Cold Storage

tech, storage, backup, archiving

Let’s say you are a filmmaker and, connected to your computer, you have a hard drive holding all the media files and edits for every film you ever made. How do you protect that data?

The easiest thing to do would be to copy the data to another hard drive, but hard drives are like cars: you have to take them out for a spin every once in a while or they go bad. And if that hard drive is in your house, a natural disaster such as an earthquake or fire will destroy both copies. You could make multiple copies and keep rotating them, but that is a fair amount of work.

Another option is to use a medium designed for long-term archiving. One of these is M-DISC, an archival-quality storage solution that preserves photos, videos, music, and documents for 1,000 years or more.” You can burn to M-Disc with many standard Blu-ray drives, but the discs themselves are small compared to what a hard drive can hold, so you would have to use special software to split the files across numerous discs. Then you will need software to catalog what files are on which disc, since you can’t easily search them all at once.

Backing up to the cloud is the obvious solution here, but if you are talking about more than 10 TB of data, it can get quite expensive. However, there are several cloud solutions available.

One is to create your own cloud by setting up a Network-attached storage (NAS) device at home or at work. The advantage of a NAS over a simple external hard drive is that it can be set up as a RAID, which means there is some data duplication and thus greater data security. It can also be located at another location, besides your house, giving you a kind of personal cloud. If you are technically savvy and have a second location where you can install the NAS that has fast, reliable, internet, this might be the most cost-effective solution.

Another option is a cloud backup service. My two favorite ones are Arq and Backblaze. It can be difficult to figure out all the various options and pricing for such services. Backblaze’s Computer Backup” option is one of the simplest and most cost-effective options: for $99 a year, it will backup your entire laptop, as well as one USB-attached drive. In an emergency, they will even mail you a USB drive with all your data, so you don’t necessarily need to download the entire backup over the web. This is perfect for a small independent filmmaker, and is the solution we are currently using. (We use Arq, which can be purchased for a one-time fee, for smaller backup tasks where we save projects to Google Drive or Dropbox.)

But when you are dealing with terabytes of data, using Backblaze can be a bit cumbersome. You need everything on a single external drive, which can be limiting. Also, you need it to be constantly connected to your computer and the internet. (Though you can pay an extra fee to keep the data longer in such situations.) Thus, to be a little more flexible, we were looking for a way to offload some of our data to a longer-term cloud backup solution.
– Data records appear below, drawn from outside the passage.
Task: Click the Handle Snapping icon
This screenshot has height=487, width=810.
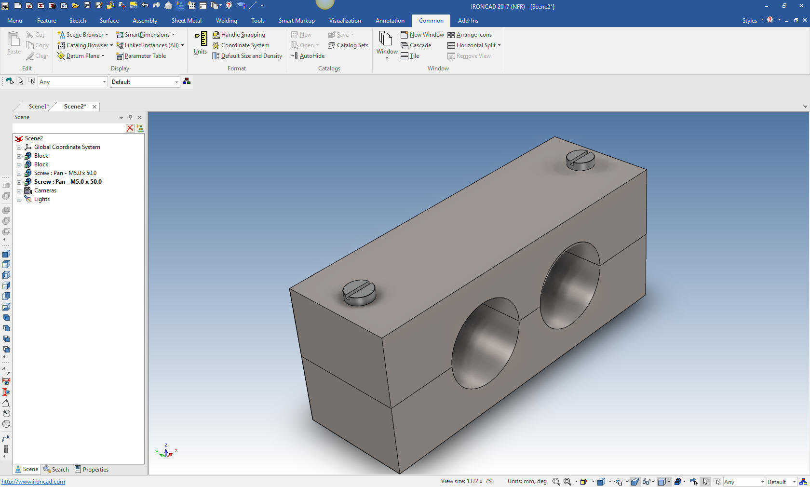Action: (x=216, y=35)
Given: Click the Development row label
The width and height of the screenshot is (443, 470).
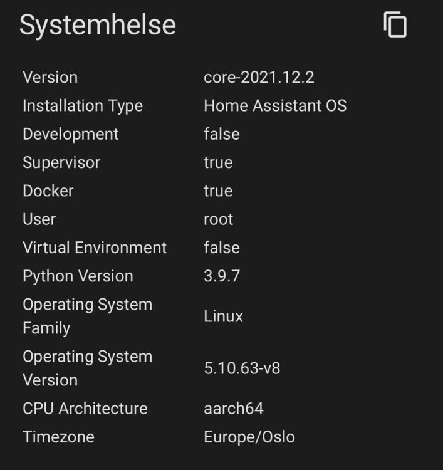Looking at the screenshot, I should click(x=70, y=134).
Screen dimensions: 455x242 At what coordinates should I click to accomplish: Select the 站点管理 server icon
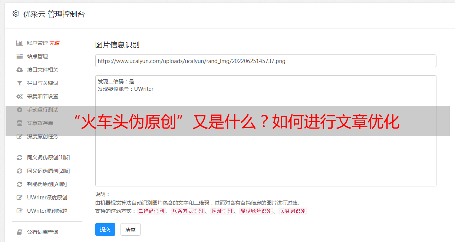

This would just be for peace of mind. We would have a local hard drive backup that would be the first line of defense, but if that failed, we could always get our stuff out of the cloud. It would be for archived projects that are not currently being accessed or updated, so there is no need for Backblaze’s constant updating. And the hope is that we will never need to use it, so fast restore isn’t a big concern either. The biggest concerns are just reliability and cost.

After some research, we found what seems to be the perfect solution. (Though, as of the time of writing, we haven’t actually implemented this yet.) It is using the above-mentioned Arq backup app together with Amazon’s S3 Glacier Deep Archive storage class, which is designed for long-term storage that is rarely accessed. (Instructions for setting up Arq with Glacier can be found here.) It has the cheapest rates we could find, though Google Cloud Storage with their archive” storage tier is roughly competitive. Both are about $1.20/TB per month for storage, plus some additional fees to upload your data. The catch is that it can cost hundreds of dollars per TB to retrieve that data if you ever need to restore from the cloud. It is also slow, as it can take a few hours before Arq has access to the backup to restore it. Despite this, it does seem like the best solution for those who want the peace of mind of knowing their data is safely stored in the cloud.

(Thanks to Arq support and users on r/DataHorder for helping with this research.)

UPDATE: Comment from my friend Lukhnos:

It may still be good to review and audit every 3–5 years what you have stored in those Big Cloud cold storages. Their offerings may change. AWS Glacier is the old offering and uses a totally inhumane API, whereas the confusingly-named S3 Glacier is just a storage class in S3. Google Cloud’s Archive Storage was introduced quite long (IIRC 2–3 years) after Coldline. There will be price changes down the road. When that happens there may be an incentive for one to migrate (though obviously the Big Clouds will have no incentives to help you with that).

I’m betting that Big Clouds have enough big customers that they don’t mess up the data stored with them, but I’m going to retrieve 1–2 GB of data from my long-term archives every few years if only to ensure that I still have the knowledge, the right version of tools, and the right and up-to-date incantations to summon the past bits to reconstitute in front of me, especially since it’s so easy to upload but often so non-trivial to retrieve.